En ce qui concerne les investissements, on a reçu un rapport de l'administration dans lequel on voit très bien que prétendre que l'on n'investit plus est faux, parce qu'en Allemagne et au Danemark, il n'y a pas eu ce phénomène. Une autre chose: comme Swisscom est propriétaire des lignes qui desservent toutes les maisons, même avec le dégroupage de la boucle locale, et comme elle a la concession de service universel, elle est obligée d'entretenir un réseau de qualité. Elle ne peut donc pas dire qu'elle n'investit plus.
En ce qui concerne l'article 11 du projet, qui règle la garantie de l'accès non discriminatoire aux ressources et aux services des fournisseurs occupant une position dominante, les membres du groupe démocrate-chrétien qui font partie de la commission ont pris conscience du fait qu'il n'y avait pas de majorité. Le groupe a donc déposé deux propositions subsidiaires à discuter, concernant la régulation de l'accès, pour obtenir une majorité. Donc, avec ses deux propositions, on peut limiter la réglementation de l'accès seulement à la question du dernier kilomètre sur le réseau actuel de Swisscom, donc le réseau qui arrive dans toutes les maisons de tout le pays.
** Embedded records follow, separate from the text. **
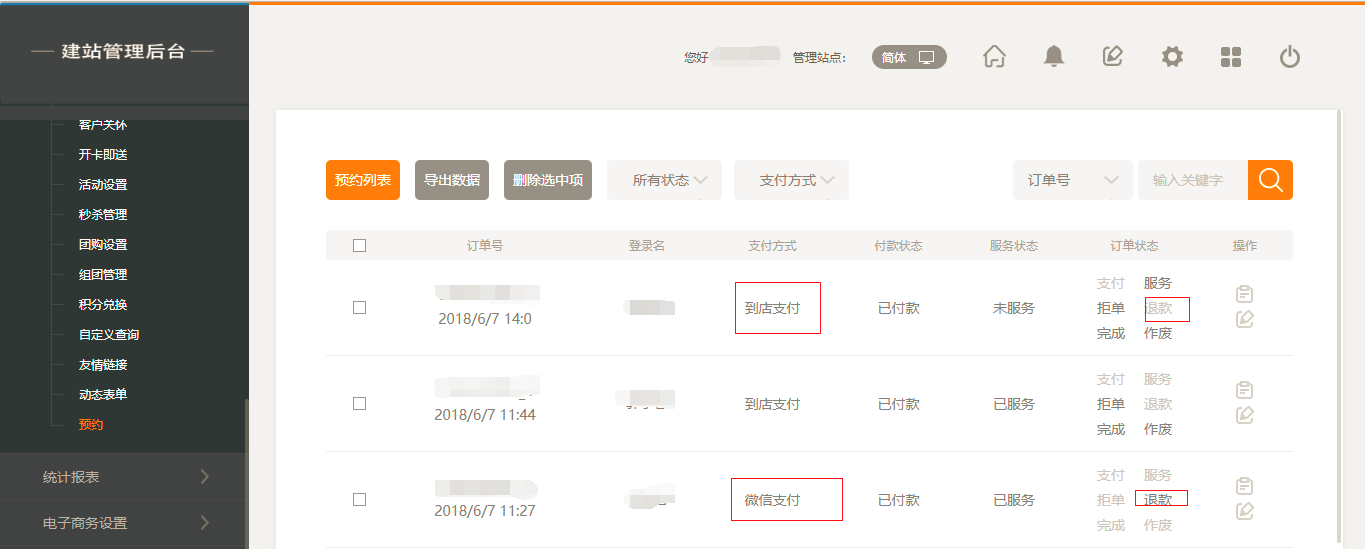Click the 输入关键字 search input field
Screen dimensions: 1365x549
1192,180
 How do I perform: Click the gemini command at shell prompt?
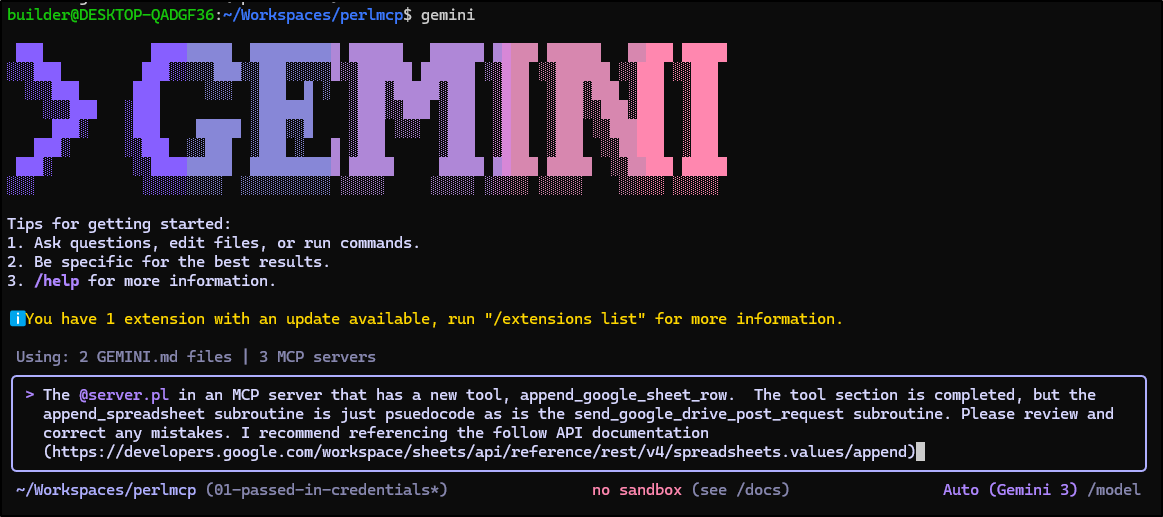tap(448, 15)
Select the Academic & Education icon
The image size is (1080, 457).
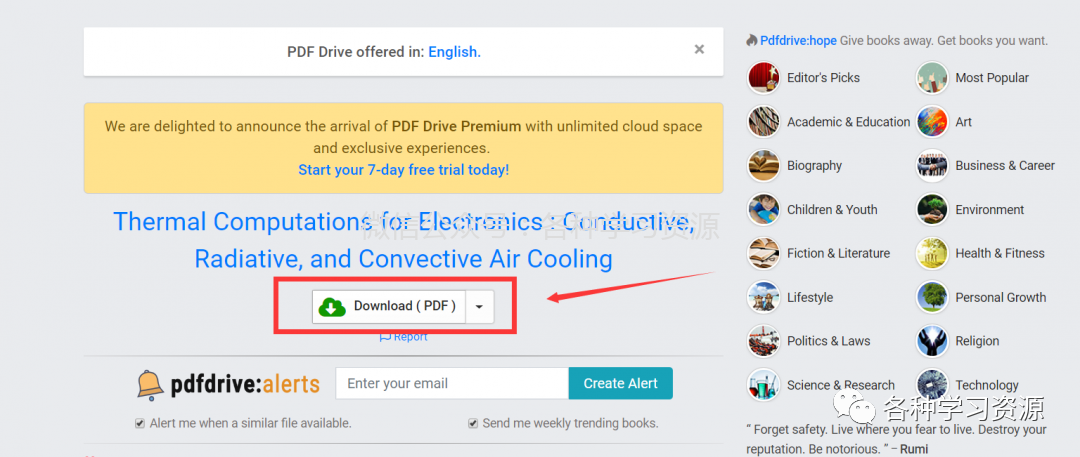click(764, 122)
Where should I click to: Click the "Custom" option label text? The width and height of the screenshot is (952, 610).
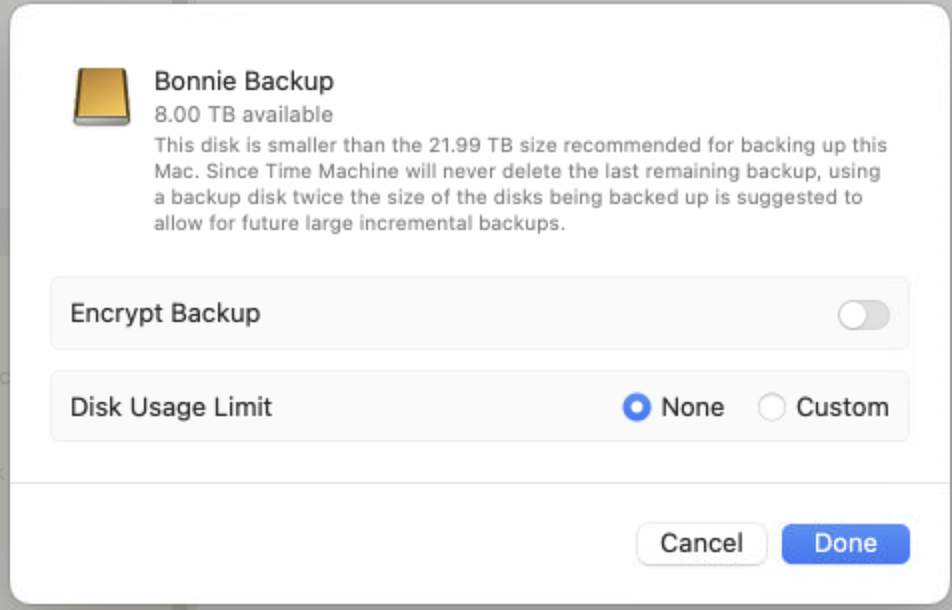click(x=842, y=407)
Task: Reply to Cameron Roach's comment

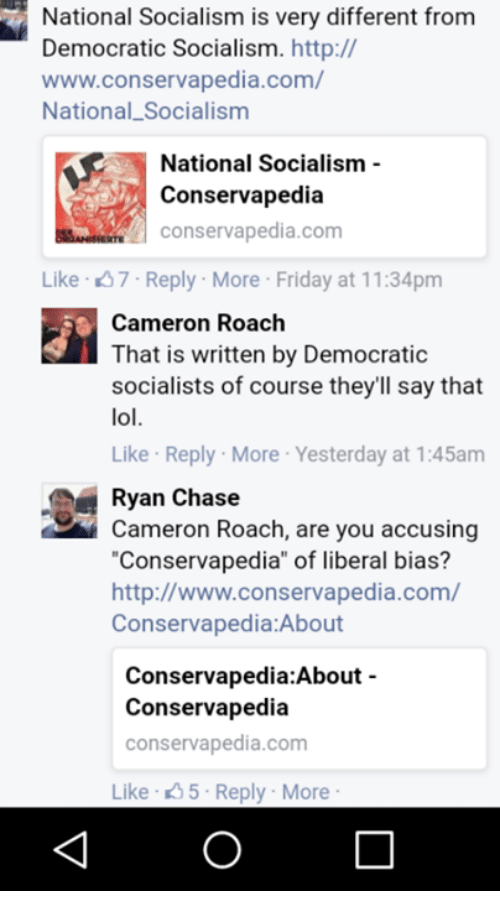Action: [x=190, y=454]
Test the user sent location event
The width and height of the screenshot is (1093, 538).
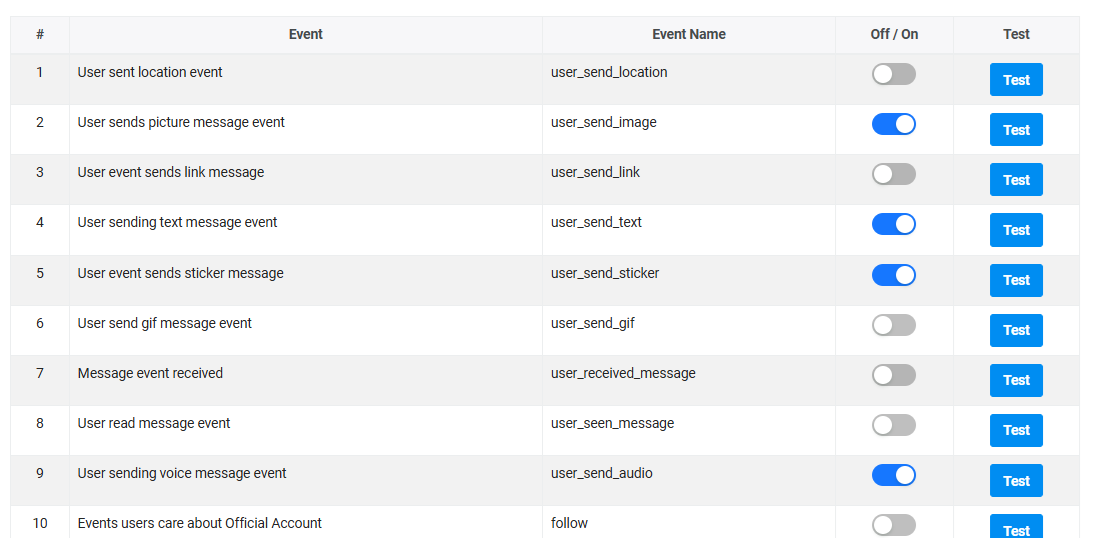tap(1016, 79)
Au Conseil national, nous avons maintenant un intéressant changement de position. Nous ne sommes pas d'accord avec les propositions de renvoi. Nous ne sommes pas du tout d'accord avec la proposition Vollmer, nous en avons déjà discuté en commission, nous ne voulons pas qu'on divise la loi en deux, c'est une "Rosinenpickerei", et, pour nous, ce n'est pas possible de procéder ainsi; retourner le tout au Conseil fédéral est absurde! Nous devons simplement examiner le projet de loi du Conseil fédéral et faire notre travail. Nous avons été élus ici à Berne pour faire des lois, nous avons un projet de loi, nous avons des propositions d'amendements, nous travaillons sur la loi.
J'ai entendu que la proposition du groupe radical-libéral a été retirée, nous nous félicitons de cette décision. Ce que le groupe radical-libéral demandait est contenu dans les propositions que nous avons faites au sein de la commission.
En ce qui concerne la proposition Schwander, nous ne sommes pas d'accord avec la proposition de créer une société nationale de réseau. Cette idée a déjà été débattue à plusieurs reprises et l'on est arrivé à la conclusion que cela créait plus de problèmes que cela n'en résolvait. En plus, concrétiser cette idée requiert une révision totale de la LTC.
En conclusion, nous vous demandons d'entrer en matière et de rejeter toutes les propositions de renvoi.